Pictures are to be left out, and only the lines from the one with "Given: Select the engine code B 16 LES cell" through the last line of the listing below are to be repeated exactly.
* * *
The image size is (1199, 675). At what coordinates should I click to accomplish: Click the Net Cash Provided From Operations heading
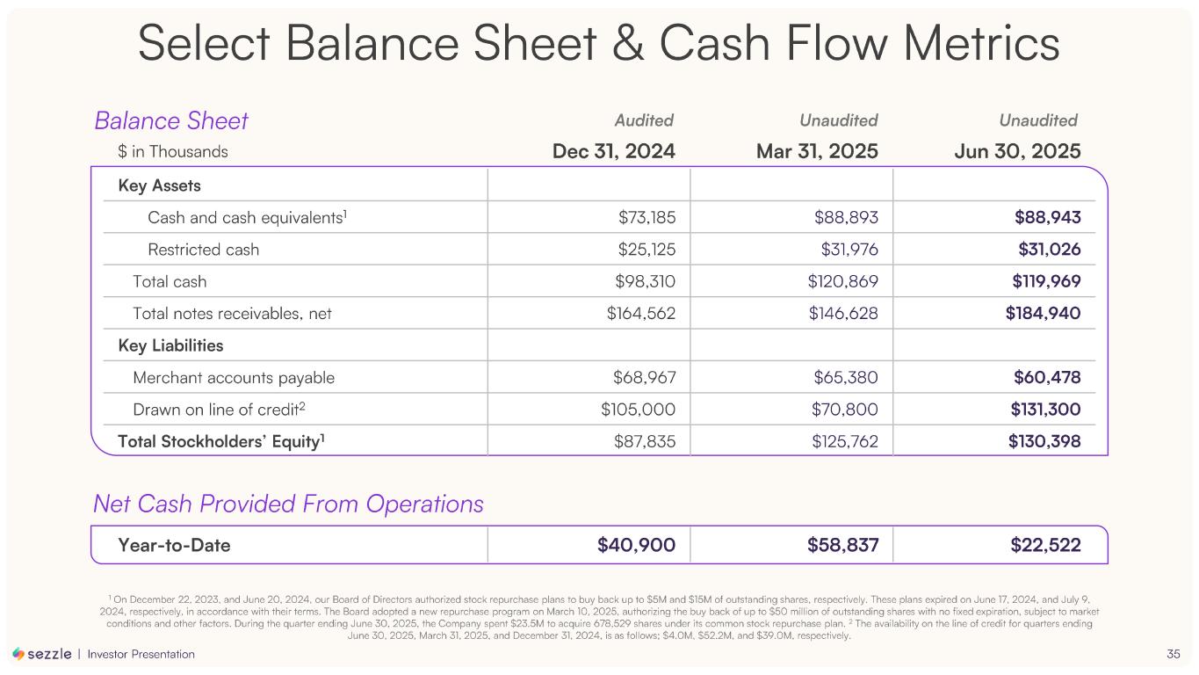[289, 504]
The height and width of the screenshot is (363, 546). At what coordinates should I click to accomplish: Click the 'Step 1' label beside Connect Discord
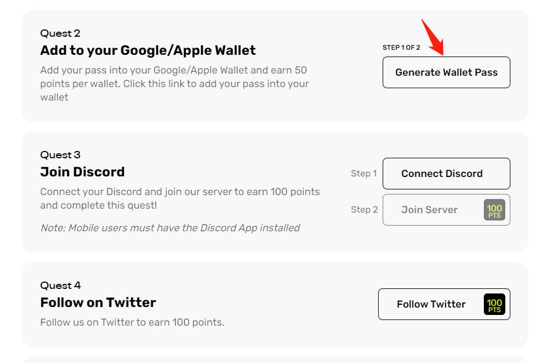pos(363,174)
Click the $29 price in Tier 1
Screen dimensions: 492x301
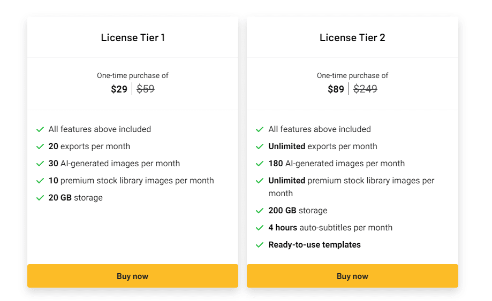[x=119, y=89]
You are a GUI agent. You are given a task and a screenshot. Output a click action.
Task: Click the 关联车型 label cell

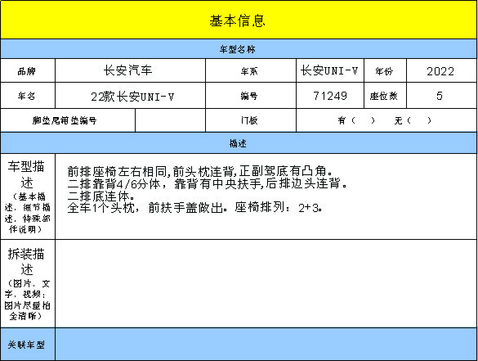click(28, 344)
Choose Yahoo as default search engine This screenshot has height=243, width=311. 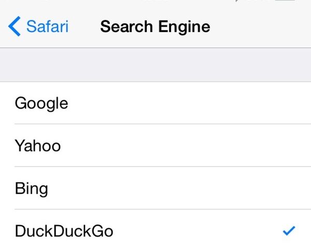[x=156, y=146]
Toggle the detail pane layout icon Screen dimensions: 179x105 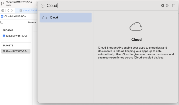point(173,6)
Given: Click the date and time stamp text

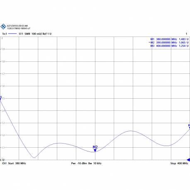Looking at the screenshot, I should [17, 26].
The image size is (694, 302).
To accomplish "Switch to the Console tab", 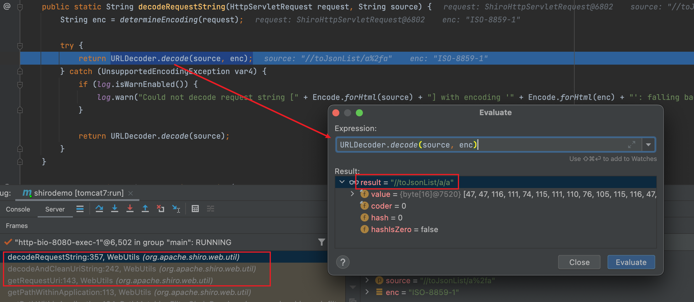I will coord(18,209).
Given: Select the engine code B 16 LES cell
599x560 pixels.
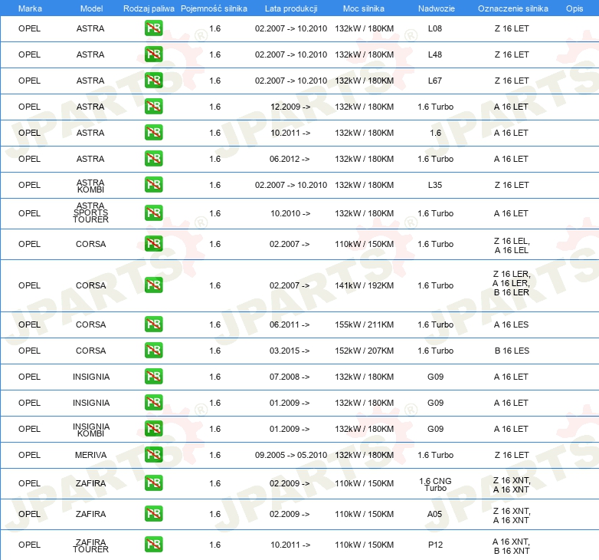Looking at the screenshot, I should tap(512, 351).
* * *
• [Response to the task]
Given: Select the engine code B 16 LES cell
599x560 pixels.
Looking at the screenshot, I should tap(512, 351).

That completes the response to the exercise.